Rates of glycolysis and glycogenolysis during ischemia in glucose-insulin-potassium-treated perfused hearts: A 13C, 31P nuclear magnetic resonance study.

The effects of 11.7 mM glucose, insulin, and potassium (GIK) on metabolism during ischemia were investigated in the perfused guinea pig heart using magnetic resonance spectroscopy. Intracellular metabolites, primarily glycogen and glutamate, were labeled with 13C by addition of [1-13C]glucose to the perfusate during a normoxic, preischemic period. 13C and 31P NMR spectroscopy was used to observe the metabolism of 13C-labeled metabolites simultaneously with high-energy phosphorus metabolites and pH. The extent of acidosis and the rate and amount of labeled lactate accumulation during ischemia were the same in control (3 mM glucose + insulin) and GIK-treated hearts.
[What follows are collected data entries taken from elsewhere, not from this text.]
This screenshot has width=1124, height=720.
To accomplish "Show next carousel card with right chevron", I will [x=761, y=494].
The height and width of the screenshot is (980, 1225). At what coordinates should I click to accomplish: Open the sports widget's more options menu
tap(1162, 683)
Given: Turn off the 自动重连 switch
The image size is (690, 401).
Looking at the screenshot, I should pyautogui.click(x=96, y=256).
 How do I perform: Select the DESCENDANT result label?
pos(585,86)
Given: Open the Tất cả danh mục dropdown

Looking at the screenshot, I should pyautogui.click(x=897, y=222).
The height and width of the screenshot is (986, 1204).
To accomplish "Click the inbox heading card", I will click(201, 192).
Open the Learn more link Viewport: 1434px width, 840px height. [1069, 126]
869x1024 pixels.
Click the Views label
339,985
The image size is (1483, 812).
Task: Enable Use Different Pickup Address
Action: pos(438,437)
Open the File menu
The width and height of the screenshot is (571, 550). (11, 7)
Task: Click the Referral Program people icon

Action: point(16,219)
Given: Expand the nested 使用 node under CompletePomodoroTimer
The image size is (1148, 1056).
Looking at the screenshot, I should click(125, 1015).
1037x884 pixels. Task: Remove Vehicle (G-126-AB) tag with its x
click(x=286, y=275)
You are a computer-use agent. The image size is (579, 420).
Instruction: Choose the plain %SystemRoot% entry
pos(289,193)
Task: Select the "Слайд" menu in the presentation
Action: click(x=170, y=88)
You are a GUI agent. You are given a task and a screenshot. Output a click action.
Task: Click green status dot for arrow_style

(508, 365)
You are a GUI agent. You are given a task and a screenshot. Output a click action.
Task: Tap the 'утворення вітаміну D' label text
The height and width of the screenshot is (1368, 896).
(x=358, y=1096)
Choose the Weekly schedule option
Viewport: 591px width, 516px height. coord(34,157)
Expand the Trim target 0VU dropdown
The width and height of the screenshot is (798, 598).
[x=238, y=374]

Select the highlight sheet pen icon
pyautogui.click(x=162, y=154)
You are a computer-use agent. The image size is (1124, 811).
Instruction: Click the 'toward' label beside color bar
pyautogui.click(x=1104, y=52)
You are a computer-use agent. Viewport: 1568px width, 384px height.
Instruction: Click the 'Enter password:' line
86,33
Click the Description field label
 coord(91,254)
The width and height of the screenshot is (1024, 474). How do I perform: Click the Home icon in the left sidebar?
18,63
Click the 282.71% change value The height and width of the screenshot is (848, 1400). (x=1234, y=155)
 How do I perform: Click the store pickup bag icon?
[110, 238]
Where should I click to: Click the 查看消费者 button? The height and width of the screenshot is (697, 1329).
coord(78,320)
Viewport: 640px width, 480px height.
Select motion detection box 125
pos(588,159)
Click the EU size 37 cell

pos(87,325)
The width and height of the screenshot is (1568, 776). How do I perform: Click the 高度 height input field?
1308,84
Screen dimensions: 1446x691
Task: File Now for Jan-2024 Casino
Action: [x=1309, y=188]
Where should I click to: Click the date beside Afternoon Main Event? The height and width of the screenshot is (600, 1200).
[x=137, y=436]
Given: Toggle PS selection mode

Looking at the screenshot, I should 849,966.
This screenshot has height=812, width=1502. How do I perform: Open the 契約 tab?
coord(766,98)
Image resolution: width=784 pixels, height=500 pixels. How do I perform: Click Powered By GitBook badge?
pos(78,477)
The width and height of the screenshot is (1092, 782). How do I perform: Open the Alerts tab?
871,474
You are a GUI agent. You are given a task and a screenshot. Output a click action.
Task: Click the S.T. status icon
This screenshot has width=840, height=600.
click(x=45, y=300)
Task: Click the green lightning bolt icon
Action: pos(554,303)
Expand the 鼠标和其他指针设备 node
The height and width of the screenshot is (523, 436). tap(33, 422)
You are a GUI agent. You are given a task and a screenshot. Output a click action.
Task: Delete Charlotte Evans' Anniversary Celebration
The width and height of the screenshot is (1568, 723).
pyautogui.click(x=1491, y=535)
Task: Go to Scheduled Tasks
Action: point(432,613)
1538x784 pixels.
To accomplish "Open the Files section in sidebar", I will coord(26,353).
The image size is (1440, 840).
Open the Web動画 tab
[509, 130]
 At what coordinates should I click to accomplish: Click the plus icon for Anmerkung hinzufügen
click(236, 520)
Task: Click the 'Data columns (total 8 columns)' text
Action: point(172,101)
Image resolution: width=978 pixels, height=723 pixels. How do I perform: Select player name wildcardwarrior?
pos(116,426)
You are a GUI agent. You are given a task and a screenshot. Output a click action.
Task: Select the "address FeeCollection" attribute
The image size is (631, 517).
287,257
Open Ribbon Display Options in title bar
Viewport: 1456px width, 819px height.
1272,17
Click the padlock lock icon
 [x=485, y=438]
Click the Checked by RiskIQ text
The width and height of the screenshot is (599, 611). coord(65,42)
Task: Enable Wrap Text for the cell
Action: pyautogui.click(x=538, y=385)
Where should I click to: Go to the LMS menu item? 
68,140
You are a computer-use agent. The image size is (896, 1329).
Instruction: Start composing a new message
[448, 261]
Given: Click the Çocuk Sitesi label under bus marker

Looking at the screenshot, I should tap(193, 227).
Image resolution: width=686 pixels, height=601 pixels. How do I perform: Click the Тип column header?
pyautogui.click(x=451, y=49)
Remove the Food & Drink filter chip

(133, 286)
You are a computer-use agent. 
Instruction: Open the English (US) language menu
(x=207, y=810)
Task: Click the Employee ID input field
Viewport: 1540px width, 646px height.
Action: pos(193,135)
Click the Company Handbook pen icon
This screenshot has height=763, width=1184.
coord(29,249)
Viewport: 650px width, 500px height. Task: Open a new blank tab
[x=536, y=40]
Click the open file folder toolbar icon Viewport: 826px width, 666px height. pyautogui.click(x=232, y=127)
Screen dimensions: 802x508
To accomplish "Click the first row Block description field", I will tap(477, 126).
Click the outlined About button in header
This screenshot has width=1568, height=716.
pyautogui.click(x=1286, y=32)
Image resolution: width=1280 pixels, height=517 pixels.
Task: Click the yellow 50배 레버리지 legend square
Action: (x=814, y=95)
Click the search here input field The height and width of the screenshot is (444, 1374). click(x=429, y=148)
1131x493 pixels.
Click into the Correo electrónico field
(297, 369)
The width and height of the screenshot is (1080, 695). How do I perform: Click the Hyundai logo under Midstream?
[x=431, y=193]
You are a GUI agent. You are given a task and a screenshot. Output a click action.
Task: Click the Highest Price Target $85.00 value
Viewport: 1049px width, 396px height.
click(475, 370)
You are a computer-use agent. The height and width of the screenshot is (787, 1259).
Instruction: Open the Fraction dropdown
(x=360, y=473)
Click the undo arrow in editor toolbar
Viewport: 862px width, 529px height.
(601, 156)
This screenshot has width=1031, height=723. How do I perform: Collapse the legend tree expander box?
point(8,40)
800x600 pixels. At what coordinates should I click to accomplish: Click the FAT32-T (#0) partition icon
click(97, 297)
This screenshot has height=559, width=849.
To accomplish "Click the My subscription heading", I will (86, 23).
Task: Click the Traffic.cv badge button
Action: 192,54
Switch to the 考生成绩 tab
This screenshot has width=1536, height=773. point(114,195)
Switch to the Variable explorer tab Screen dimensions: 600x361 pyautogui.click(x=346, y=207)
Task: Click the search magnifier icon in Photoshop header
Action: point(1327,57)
In contrast, the rate of labeled glycogen mobilization during ischemia in GIK-treated hearts was one third the rate observed in control hearts. These observations suggest that GIK decreased the rate of glycogenolysis during ischemia without affecting the rate of glycolysis. We propose that glucose contributed as a glycolytic substrate to a greater extent during ischemia in GIK-treated hearts than in hearts perfused with 3 mM glucose and insulin. The glycogen-sparing effect of GIK demonstrated in these studies could delay the onset of ischemic damage in a clinical setting by prolonging the availability of glycolytic substrate necessary for production of high-energy phosphate.[1]